US-Iran Tensions Disrupt Strait of Hormuz Shipping
The escalation of US‑Iran tensions in the Strait of Hormuz has instantly pressured global maritime transport and energy prices.
Sharp Decline in Strait Traffic
According to Kpler data, vessel transits fell from a pre‑conflict 130 daily average to 15, a drop of over 90%. A brief recovery after the June 14 agreement saw traffic rise to 70 vessels daily, but renewed attacks have reversed that gain.
US Economic Levers and Reactions
President Donald Trump announced a 20% transit fee on all ships passing the strait. The move drew sharp criticism from Hapag‑Lloyd and UTİKAD chairman Bilgehan Engin, who warned that the fee undermines predictability across global supply chains.

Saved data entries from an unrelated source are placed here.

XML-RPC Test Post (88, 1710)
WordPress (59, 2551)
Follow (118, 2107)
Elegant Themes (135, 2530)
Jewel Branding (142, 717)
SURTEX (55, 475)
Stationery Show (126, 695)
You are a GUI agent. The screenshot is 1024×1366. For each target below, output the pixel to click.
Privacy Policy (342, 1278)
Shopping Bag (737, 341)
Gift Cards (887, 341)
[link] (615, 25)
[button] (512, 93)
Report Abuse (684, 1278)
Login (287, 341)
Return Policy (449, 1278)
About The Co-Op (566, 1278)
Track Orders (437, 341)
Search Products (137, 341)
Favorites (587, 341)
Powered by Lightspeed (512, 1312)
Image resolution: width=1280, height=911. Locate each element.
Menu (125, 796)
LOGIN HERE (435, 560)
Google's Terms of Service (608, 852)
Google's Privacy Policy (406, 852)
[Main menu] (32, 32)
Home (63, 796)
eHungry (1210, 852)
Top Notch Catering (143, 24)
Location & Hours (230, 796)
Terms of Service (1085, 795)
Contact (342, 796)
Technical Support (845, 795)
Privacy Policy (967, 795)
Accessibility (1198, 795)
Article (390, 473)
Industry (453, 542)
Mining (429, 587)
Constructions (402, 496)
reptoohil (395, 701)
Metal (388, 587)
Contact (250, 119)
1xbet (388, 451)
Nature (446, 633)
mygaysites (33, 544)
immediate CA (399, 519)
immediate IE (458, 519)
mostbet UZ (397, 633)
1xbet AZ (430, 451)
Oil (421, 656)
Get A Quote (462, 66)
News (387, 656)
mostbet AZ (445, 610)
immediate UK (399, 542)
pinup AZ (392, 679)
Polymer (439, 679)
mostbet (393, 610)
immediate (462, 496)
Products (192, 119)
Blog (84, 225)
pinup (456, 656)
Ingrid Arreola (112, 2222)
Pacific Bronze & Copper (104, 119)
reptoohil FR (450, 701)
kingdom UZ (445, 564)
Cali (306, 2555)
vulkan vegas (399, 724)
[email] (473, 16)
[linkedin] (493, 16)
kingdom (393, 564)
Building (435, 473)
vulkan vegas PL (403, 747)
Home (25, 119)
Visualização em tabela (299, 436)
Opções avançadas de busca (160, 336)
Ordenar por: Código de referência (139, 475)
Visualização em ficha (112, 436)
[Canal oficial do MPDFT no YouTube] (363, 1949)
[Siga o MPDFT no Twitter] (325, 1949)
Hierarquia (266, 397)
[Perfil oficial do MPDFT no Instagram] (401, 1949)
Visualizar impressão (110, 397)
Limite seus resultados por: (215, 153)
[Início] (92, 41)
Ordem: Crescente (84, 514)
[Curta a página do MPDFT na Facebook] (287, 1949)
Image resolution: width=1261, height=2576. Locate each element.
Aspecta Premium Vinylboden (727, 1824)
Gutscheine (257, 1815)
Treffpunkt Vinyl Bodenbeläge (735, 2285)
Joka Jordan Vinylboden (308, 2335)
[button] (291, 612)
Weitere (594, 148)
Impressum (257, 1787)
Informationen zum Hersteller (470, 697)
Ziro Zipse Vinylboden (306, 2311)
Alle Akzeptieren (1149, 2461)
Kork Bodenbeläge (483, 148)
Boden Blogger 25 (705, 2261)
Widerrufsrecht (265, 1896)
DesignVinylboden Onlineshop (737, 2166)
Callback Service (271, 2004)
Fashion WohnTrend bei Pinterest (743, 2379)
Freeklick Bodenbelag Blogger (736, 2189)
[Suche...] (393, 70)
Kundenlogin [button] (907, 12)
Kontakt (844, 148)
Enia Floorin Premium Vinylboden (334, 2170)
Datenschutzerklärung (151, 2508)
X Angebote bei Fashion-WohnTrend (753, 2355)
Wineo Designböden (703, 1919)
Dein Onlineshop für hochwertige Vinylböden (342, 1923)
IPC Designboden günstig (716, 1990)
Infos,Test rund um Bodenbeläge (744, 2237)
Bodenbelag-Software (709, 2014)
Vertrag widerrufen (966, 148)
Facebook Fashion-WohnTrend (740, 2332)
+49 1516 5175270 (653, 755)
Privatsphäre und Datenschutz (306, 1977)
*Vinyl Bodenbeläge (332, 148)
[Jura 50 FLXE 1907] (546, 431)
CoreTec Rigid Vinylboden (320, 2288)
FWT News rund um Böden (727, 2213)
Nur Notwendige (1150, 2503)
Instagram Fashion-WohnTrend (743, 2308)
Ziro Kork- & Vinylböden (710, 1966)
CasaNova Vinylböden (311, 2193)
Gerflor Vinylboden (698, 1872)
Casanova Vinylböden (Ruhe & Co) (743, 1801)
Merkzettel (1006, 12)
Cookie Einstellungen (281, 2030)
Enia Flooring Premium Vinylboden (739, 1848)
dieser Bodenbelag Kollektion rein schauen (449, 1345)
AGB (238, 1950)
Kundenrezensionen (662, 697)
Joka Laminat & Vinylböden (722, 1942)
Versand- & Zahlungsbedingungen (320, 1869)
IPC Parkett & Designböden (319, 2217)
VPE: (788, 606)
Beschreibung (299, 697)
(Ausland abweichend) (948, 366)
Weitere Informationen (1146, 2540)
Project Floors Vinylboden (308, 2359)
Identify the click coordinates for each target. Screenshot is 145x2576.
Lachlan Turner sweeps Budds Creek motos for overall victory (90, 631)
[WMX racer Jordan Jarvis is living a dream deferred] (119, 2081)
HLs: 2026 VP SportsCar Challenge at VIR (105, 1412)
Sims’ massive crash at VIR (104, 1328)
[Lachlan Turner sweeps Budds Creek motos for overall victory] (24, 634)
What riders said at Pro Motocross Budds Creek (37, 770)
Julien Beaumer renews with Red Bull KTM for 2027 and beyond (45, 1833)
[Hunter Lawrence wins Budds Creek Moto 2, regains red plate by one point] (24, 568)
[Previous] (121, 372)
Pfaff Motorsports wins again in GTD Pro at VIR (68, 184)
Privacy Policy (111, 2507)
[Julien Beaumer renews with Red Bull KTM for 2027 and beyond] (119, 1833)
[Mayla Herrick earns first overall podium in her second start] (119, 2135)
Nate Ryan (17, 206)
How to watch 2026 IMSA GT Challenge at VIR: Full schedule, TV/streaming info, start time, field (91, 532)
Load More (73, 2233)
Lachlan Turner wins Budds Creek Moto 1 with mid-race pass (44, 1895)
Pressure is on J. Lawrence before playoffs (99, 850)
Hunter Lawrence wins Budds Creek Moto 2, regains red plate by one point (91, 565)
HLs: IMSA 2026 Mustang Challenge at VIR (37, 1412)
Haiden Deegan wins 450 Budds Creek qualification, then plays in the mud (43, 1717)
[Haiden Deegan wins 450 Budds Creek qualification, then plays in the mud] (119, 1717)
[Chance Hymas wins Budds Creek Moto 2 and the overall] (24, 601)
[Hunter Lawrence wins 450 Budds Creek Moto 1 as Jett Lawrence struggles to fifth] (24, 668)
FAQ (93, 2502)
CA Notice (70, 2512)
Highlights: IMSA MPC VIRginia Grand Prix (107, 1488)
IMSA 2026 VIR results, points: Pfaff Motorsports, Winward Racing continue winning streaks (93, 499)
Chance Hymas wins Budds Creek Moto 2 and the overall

Market Implications and Risk Premiums
Heightened geopolitical risk is pushing freight rates upward, especially for energy and raw‑material shipments. Insurance and war‑risk premiums are climbing, feeding broader inflationary pressures worldwide.
Markets view the 20% transit fee as a potential new cost floor for maritime shipping, likely inflating risk premiums and driving volatility in WTI and Brent futures. Investors should reassess short‑term exposures, as heightened risk premia could spill over into broader commodity and equity markets, amplifying inflationary dynamics globally.